This Amendment No. 1 (this “Amendment”) amends and supplements the Tender Offer Statement on Schedule TO (as amended and together with any amendments and supplements thereto, the “Schedule TO”) filed with the Securities and Exchange Commission on March 18, 2021 by (a) Franklin Acquisition Sub, Inc., a Delaware corporation (“Purchaser”) and a wholly owned subsidiary of Amgen Inc., a Delaware corporation (“Amgen”), and (b) Amgen. The Schedule TO relates to the offer by Purchaser to purchase all of the outstanding shares of common stock, par value $0.001 per share (the “Shares”), of Five Prime Therapeutics, Inc., a Delaware corporation (“Five Prime”), at a purchase price of $38.00 per Share, in cash, minus any applicable withholding taxes and without interest, upon the terms and subject to the conditions set forth in the offer to purchase, dated March 18, 2021, a copy of which is attached as Exhibit (a)(1)(A) (together with any amendments, supplements or modifications thereto, the “Offer to Purchase”) and in the related Letter of Transmittal (together with any amendments, supplements or modifications thereto, the “Letter of Transmittal” and, together with the Offer to Purchase, the “Offer”), a copy of which is attached as Exhibit (a)(1)(B).
Except as otherwise set forth in this Amendment, the information set forth in the Schedule TO remains unchanged and is incorporated herein by reference to the extent relevant to the items in this Amendment. Capitalized terms used but not defined herein have the meanings assigned to such terms in the Offer to Purchase or in the Schedule TO.
The Schedule TO is hereby amended and supplemented as follows:
Item 11. Additional Information.
The Offer to Purchase and Item 11 of the Schedule TO, to the extent such Item incorporates by reference the information contained in the Offer to Purchase, are hereby amended and restated as follows:
1. | The information set forth in the section of the Offer to Purchase entitled “The Tender Offer—Certain Legal Matters; Regulatory Approvals; Litigation” is hereby amended and restated by adding the following paragraph after the first paragraph of the subsection entitled “Litigation”: |
“Subsequent to the filing of the Offer to Purchase, later in the day on March 18, 2021, Elaine Wang, a purported stockholder of Five Prime, commenced an action in the United States District Court for the District of Delaware, captioned Elaine Wang v. Five Prime Therapeutics, Inc. et al., Case No. 1:21-cv-00395-UNA, against Five Prime and the current members of the Five Prime Board asserting claims under Sections 14(e),
14(d)(4), and 20(a) of the Exchange Act challenging the adequacy of certain public disclosures made by Five Prime concerning Five Prime’s proposed transaction with Amgen. The lawsuit seeks, among other things, an injunction preventing consummation of the proposed transaction with Amgen, rescission of the proposed transaction or rescissory damages in the event it is consummated, an accounting by the defendants for all damages caused to the plaintiff, and the award of attorneys’ fees and expenses. No claims are asserted against Amgen. Defendants have not been served with nor have they answered the complaint. Defendants believe the claims asserted in the complaint are without merit.”

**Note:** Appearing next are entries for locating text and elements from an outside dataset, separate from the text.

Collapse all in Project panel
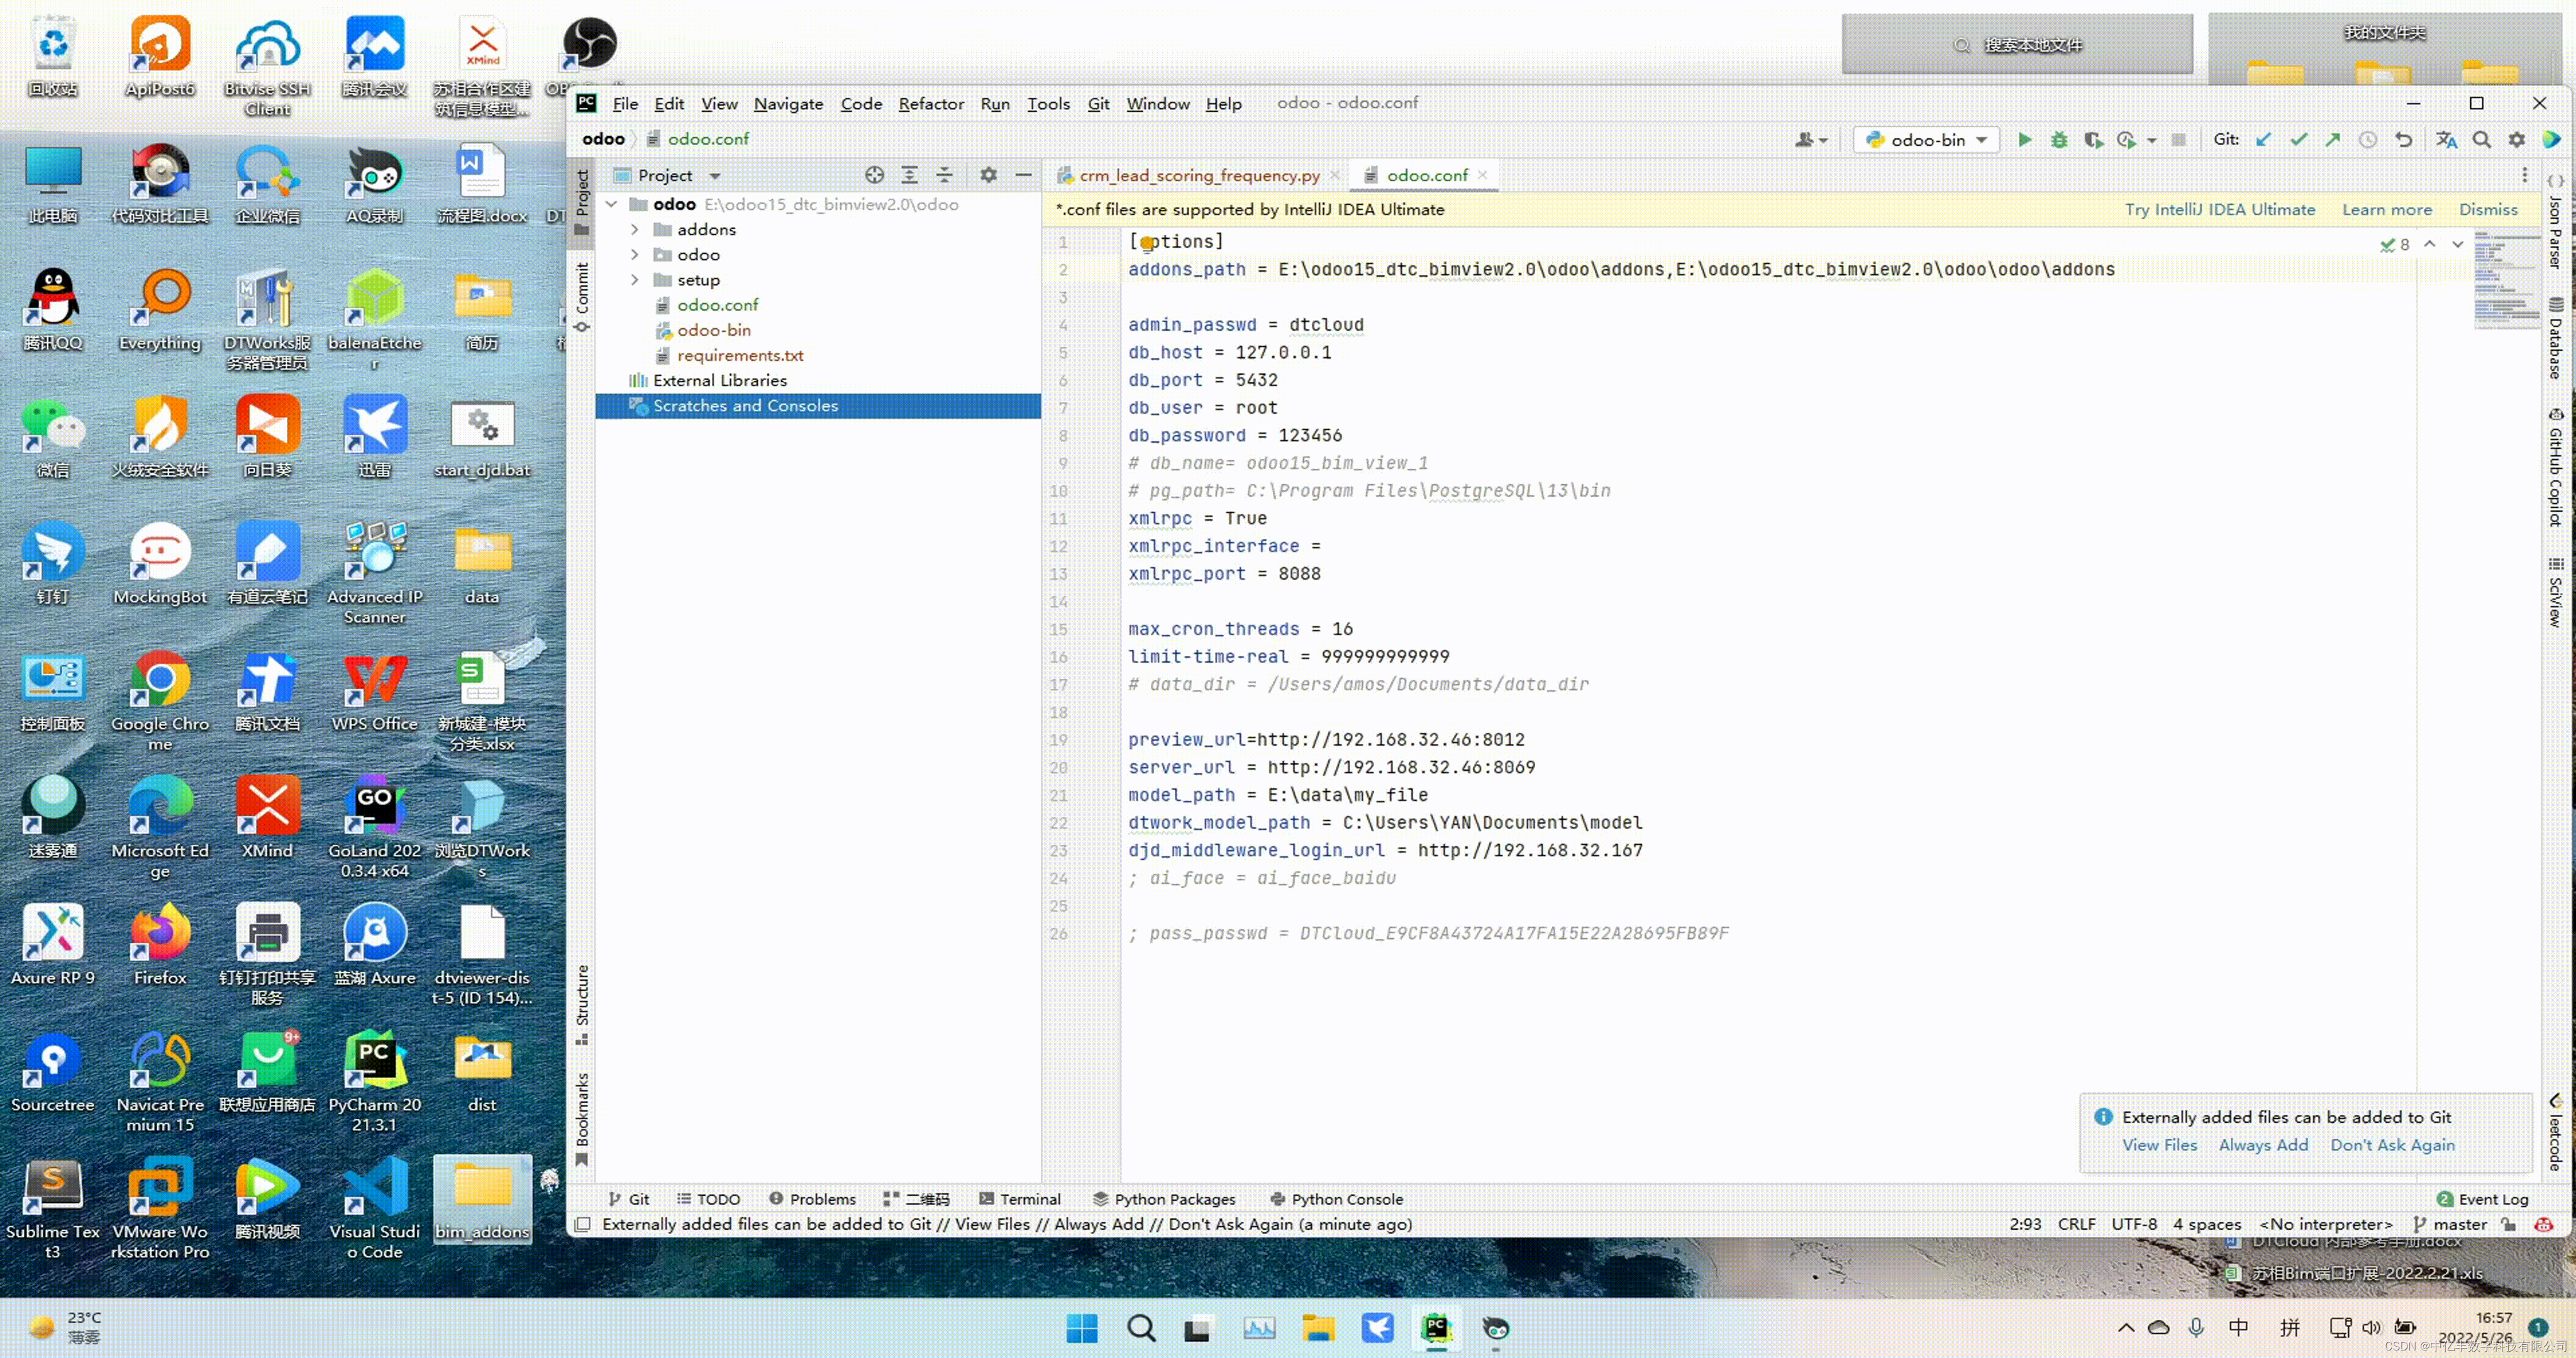Viewport: 2576px width, 1358px height. 944,175
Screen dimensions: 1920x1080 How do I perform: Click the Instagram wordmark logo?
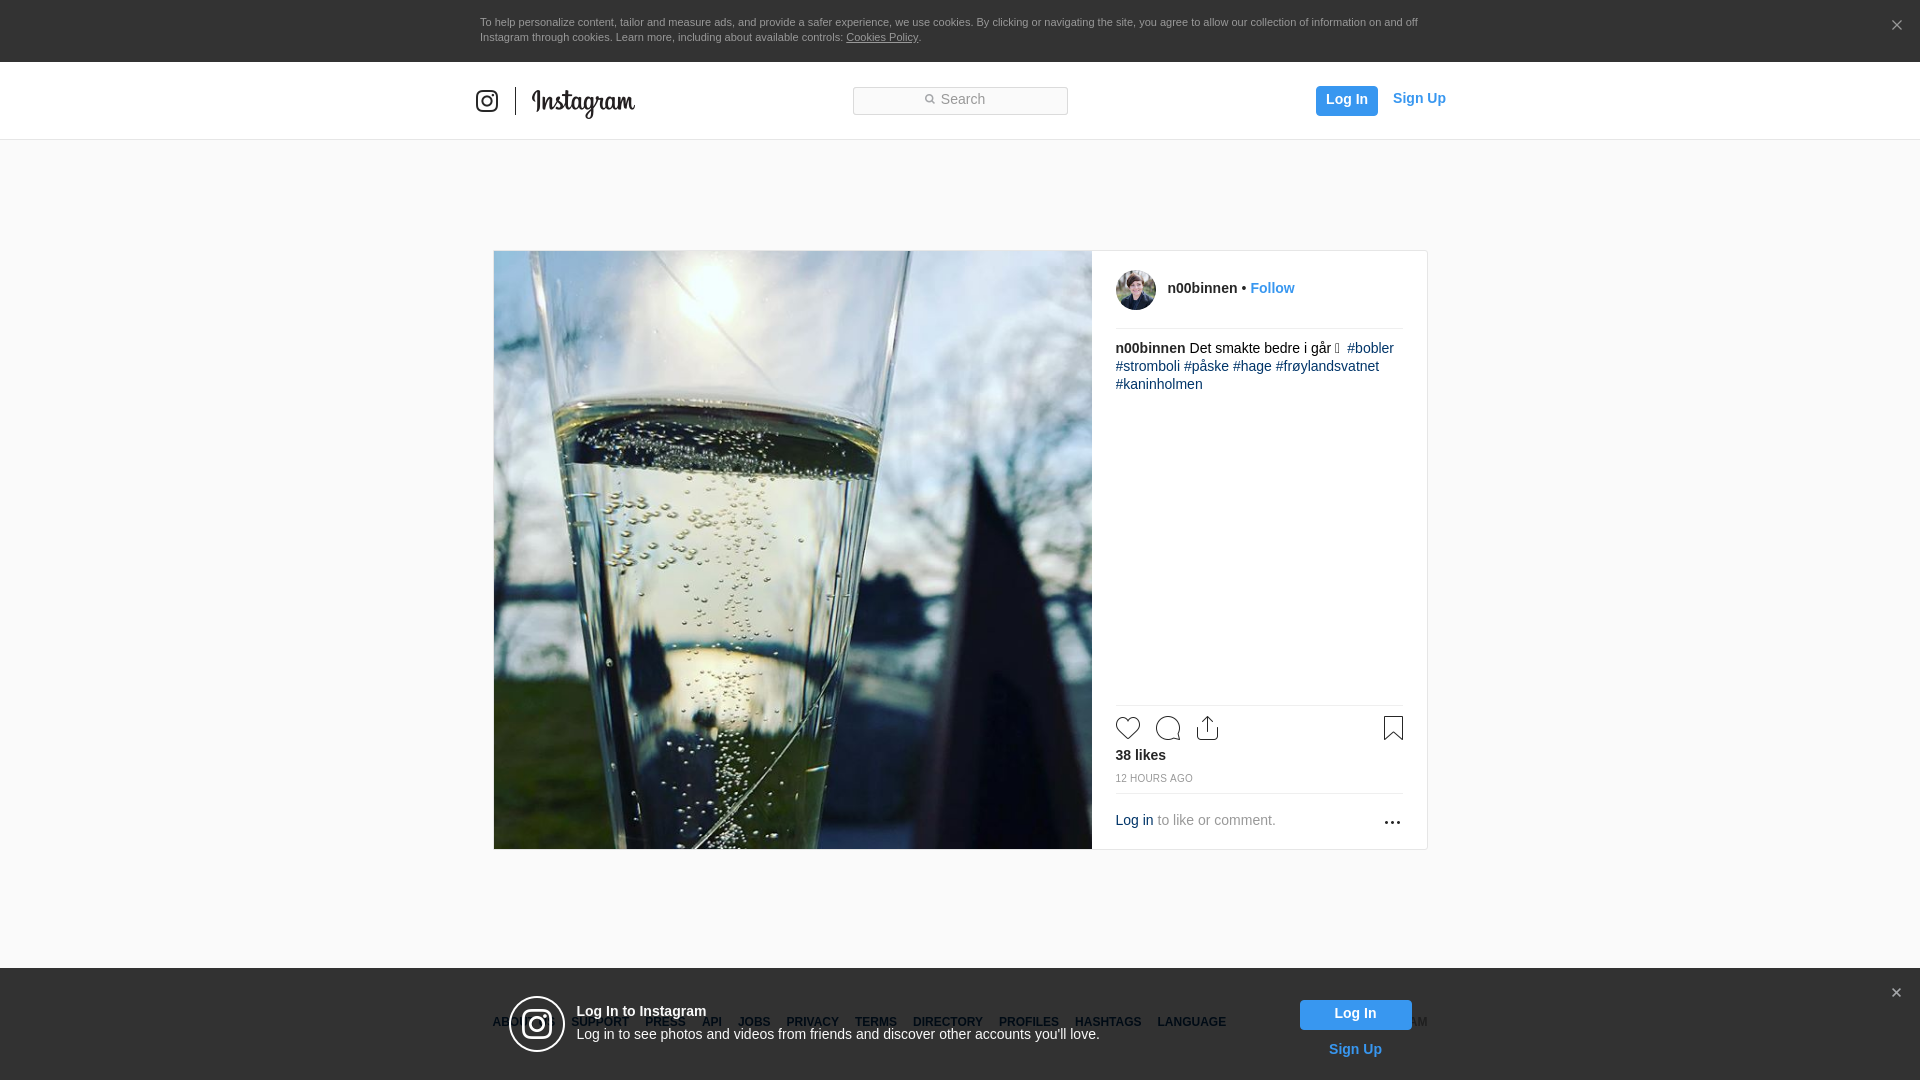[x=583, y=102]
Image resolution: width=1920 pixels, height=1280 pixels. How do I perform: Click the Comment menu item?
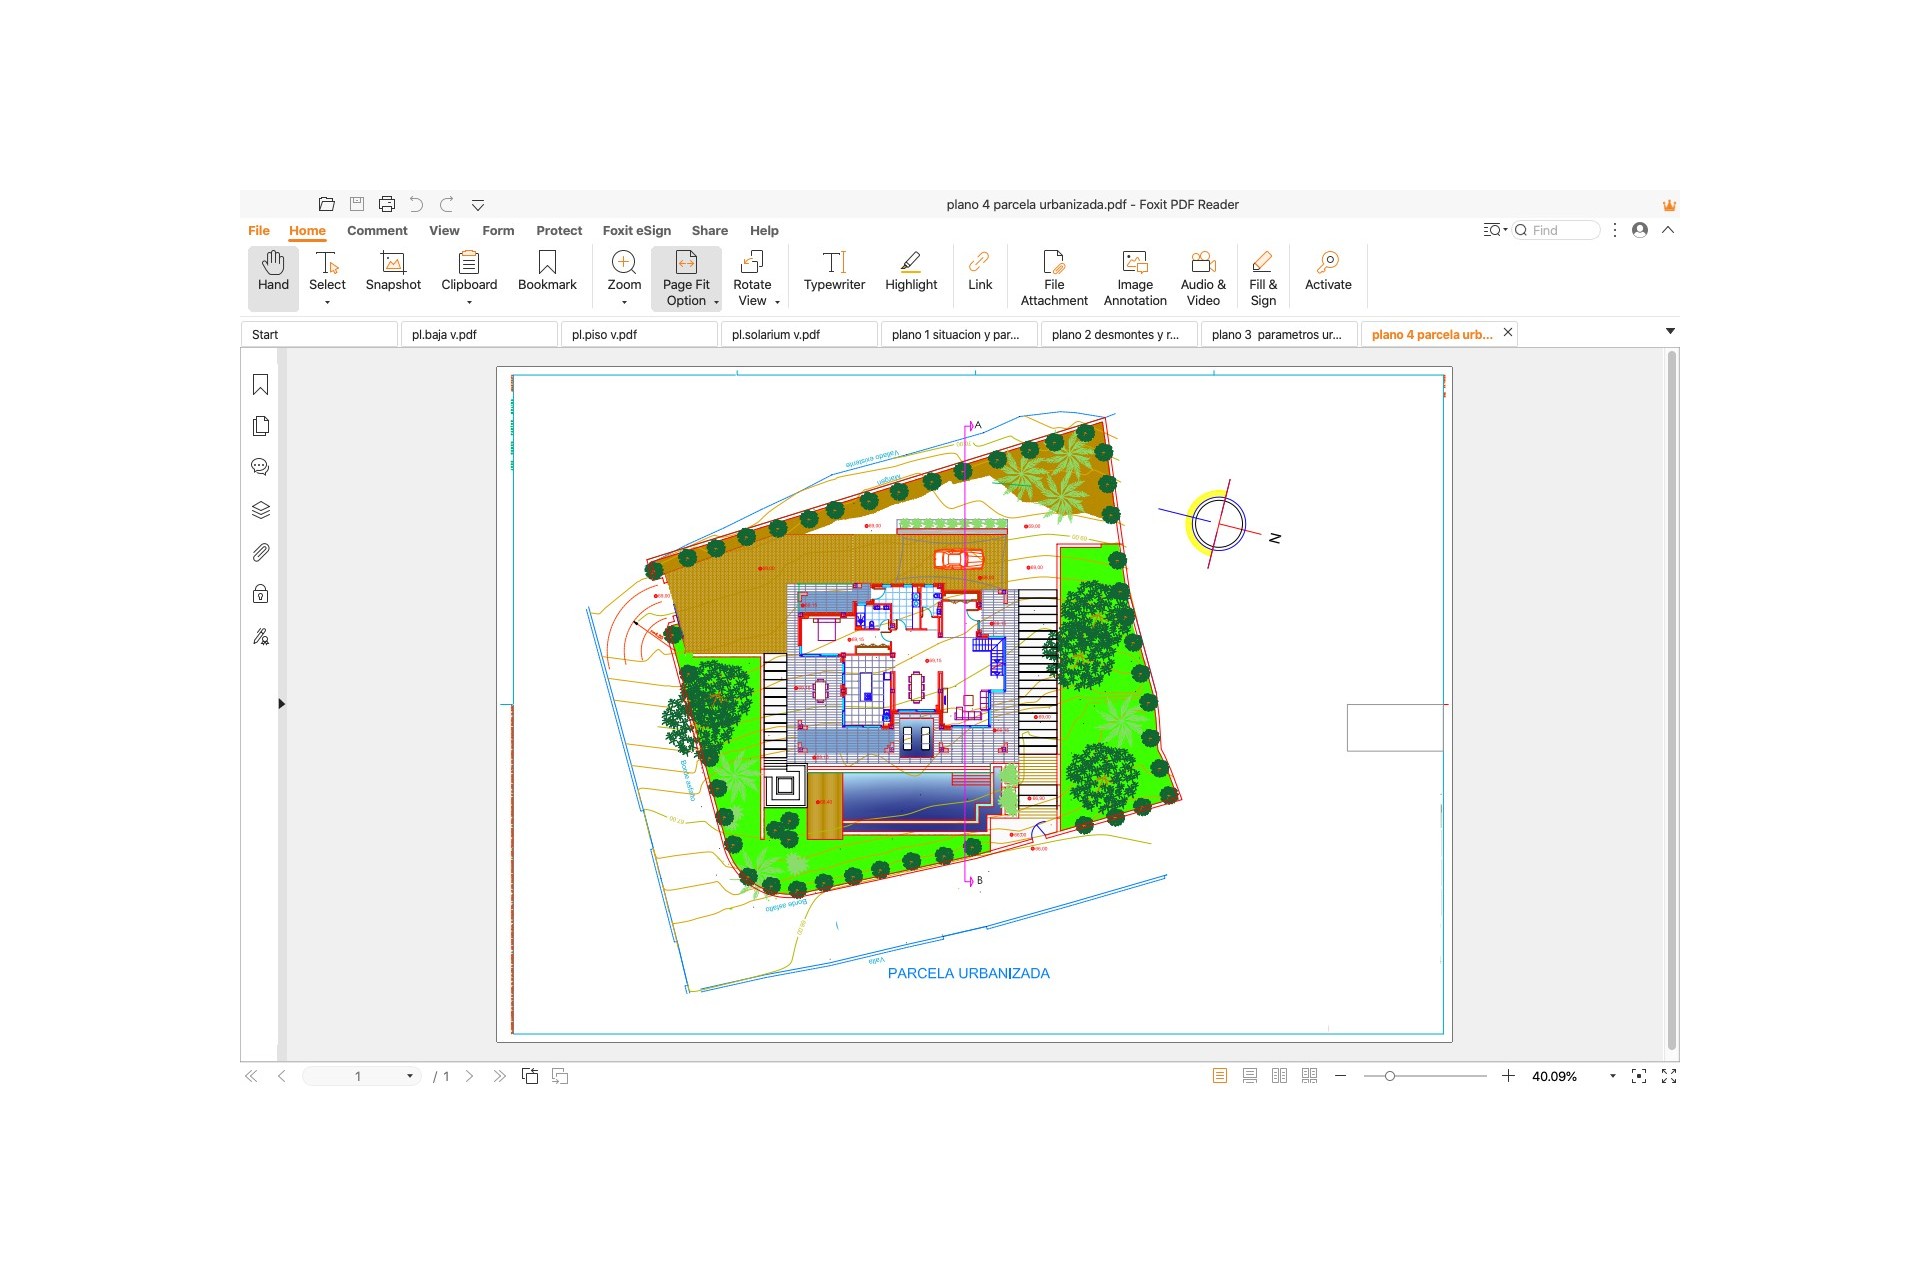376,230
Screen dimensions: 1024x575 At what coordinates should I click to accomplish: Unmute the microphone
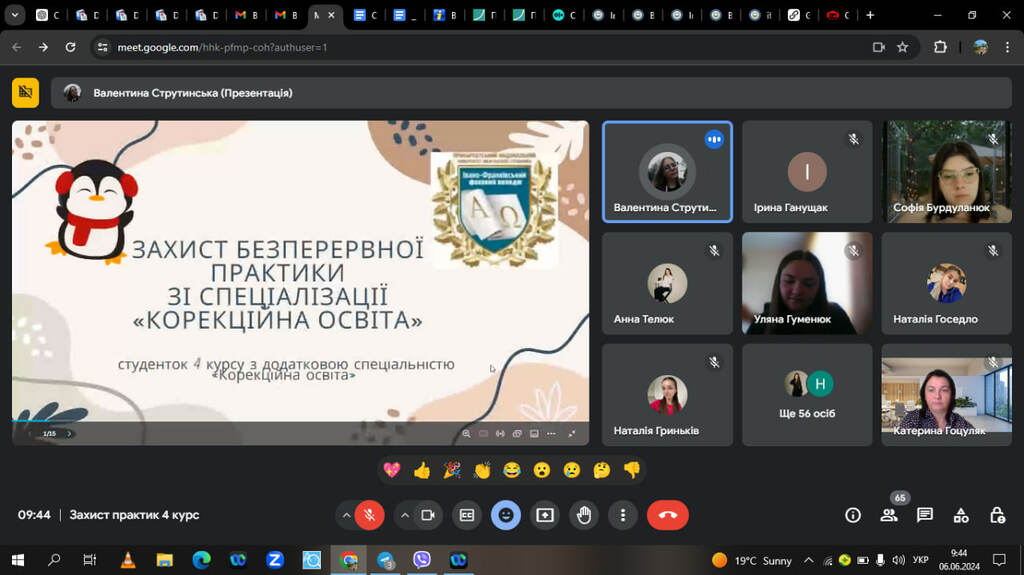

2. | The information set forth in the section of the Offer to Purchase entitled “The Tender Offer—Certain Legal Matters; Regulatory Approvals; Litigation” is hereby amended and supplemented by adding the following paragraph after the third paragraph of the subsection entitled “Antitrust Matters”: |
“Subsequent to the filing of the Offer to Purchase, on March 19, 2021, Amgen and Five Prime each submitted a Premerger Notification and Report Form with the DOJ and the FTC in connection with the purchase of the Shares in the Offer. The 15-day waiting period is expected to expire on April 5 at 11:59pm Eastern Time. Although the parties have requested early termination of the waiting period, grants of early termination are still temporarily suspended.”